Here’s what robotics investors say they’re looking for in startup pitches
Robotics investing has taken off in recent years. Though it still represents a small fraction of overall VC spending, related deals are increasing in both frequency and size, with roughly $520 million invested across 40 deals in the first quarter alone, compared with roughly the same amount invested in 130 companies across all of 2014.
This week, we sat down with top robotics investors Josh Wolfe of Lux Capital, Helen Zelman Boniske of Lemnos and Manish Kothari of SRI Ventures to ask what they’re shopping for right now and what they hope to hear in startup pitches. You can see our sit-down below. In the meantime, some highlights from that conversation:
On why robotics investing has taken off:
Wolfe pointed to the “outpouring of engineers,” many of whom have been trained at “amazing places” like MIT under the tutelage of professors who themselves have started companies. He also cited the ebbs and flows of capital markets, noting that “any time the hype increases, the cost of capital gets low,” meaning more founders are able to raise money right now.
Not last, Wolfe noted that robotics companies are making other robotics companies possible. Specifically, he pointed to the satellite company Planet, which captures photos that are then analyzed by the geospatial analytics company Orbital Insight, which then sells its research to customers, including retailers wanting a better idea of how many cars are in their parking lots.
Kothari meanwhile talked a bit about falling component prices and GPUs — or specialized electronic circuits — that are now a “big part of the game” and without which “a lot of this [uptick in robotics investing] would not be possible.” He also talked of the importance of software becoming far more sophisticated and thus easier for founders to use as a building block.
On whether there’s enough follow-on funding for the many young robotics startups that have snagged seed and Series A-stage funding:
“At the moment, cash is abundant,” said Wolfe. “There are new angels coming [into the industry]. There are new venture firms forming. There are corporate guys coming in. SoftBank is making a huge impact on this stuff [including with its huge new Vision Fund].” All of it means that the risk of raising early rounds and follow-on funding is “very low,” in his view — as long as founders make products that are also “good businesses.” (The funding picture will invariably change, said Wolfe.)
Boniske said that in terms of later-stage funding, she’s seeing venture firms in Series A and B deals and that for later-stage deals, “strategics” — i.e., corporations with deep pockets and a need for new technologies — are more commonly involved.
Like Wolfe, she, too, stressed that founders better make certain the unit economics of their robots work, given that a downturn is inevitable.
What the VCs want to see in founding teams:
Kothari said he wants to see founders who are “creative” with their business models. “People are now thinking about robot-as-a-service models and other things versus purely a [capital expenditure] play. Those capex plays were tough, and one of the points I make to our companies is if you’re going to do a service model, you better find a way to recover your costs in six to nine months. If you can’t do that, then you don’t have a service model … if you do have the proper mechanics, there’s no shortage right now of capital to be had.”

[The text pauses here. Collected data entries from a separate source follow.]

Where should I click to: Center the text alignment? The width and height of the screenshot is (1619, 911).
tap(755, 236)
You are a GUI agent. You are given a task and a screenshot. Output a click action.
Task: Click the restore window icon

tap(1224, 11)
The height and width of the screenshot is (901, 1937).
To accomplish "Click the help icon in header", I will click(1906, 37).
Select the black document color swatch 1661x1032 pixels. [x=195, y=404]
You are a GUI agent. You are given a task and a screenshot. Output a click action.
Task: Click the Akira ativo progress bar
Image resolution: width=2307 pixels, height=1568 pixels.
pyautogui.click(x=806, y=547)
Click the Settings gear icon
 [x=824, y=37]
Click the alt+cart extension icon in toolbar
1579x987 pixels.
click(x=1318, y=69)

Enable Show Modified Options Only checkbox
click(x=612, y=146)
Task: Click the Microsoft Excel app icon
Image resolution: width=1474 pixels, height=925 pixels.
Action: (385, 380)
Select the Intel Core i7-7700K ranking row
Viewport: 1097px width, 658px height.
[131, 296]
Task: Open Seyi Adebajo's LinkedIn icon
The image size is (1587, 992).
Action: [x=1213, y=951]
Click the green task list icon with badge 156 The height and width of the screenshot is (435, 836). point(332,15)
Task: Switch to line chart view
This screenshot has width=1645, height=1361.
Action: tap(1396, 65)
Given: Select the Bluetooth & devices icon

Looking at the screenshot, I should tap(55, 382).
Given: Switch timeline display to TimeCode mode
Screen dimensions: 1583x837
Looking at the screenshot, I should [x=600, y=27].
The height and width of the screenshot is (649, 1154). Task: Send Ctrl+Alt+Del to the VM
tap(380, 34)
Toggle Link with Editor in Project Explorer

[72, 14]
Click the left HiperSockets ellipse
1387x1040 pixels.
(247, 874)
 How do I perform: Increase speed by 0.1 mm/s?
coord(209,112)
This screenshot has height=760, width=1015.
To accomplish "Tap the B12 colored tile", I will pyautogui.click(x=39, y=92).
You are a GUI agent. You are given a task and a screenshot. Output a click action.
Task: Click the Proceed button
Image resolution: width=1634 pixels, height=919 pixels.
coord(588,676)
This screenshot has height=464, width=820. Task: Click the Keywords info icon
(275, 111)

Boniske said it comes “back to the founders” and that, in her view, an ideal robotics founding team probably has three people, including the CEO who’s “going to be the visionary and drive the strategy of the overall company; this person is going to be doing the fundraising and recruiting. Then you’ve got the technologist who’s going to go and build out the engineering team and who ideally has a lot of robotics experience.”
The third piece — and it’s missing for a lot of teams, she said — is someone who can communicate the exact value proposition for the customer and speak their language.
As for Wolfe, he said to dazzle him, basically, “Yes, margins matter. Yes, the business matters. But in the early stage, what I recommend in two words is: make magic. I can tell you, sitting on the other side of the table, that when an entrepreneur comes to us, and we feel that magic has just been made — that we’ve seen something that nobody else has seen, that we’ve seen something that came out of a sci-fi movie, that we’re sitting across from some scientist who is like some rebel that’s trying to shape the world in their view — that’s the thing that gets us to part with our cash.”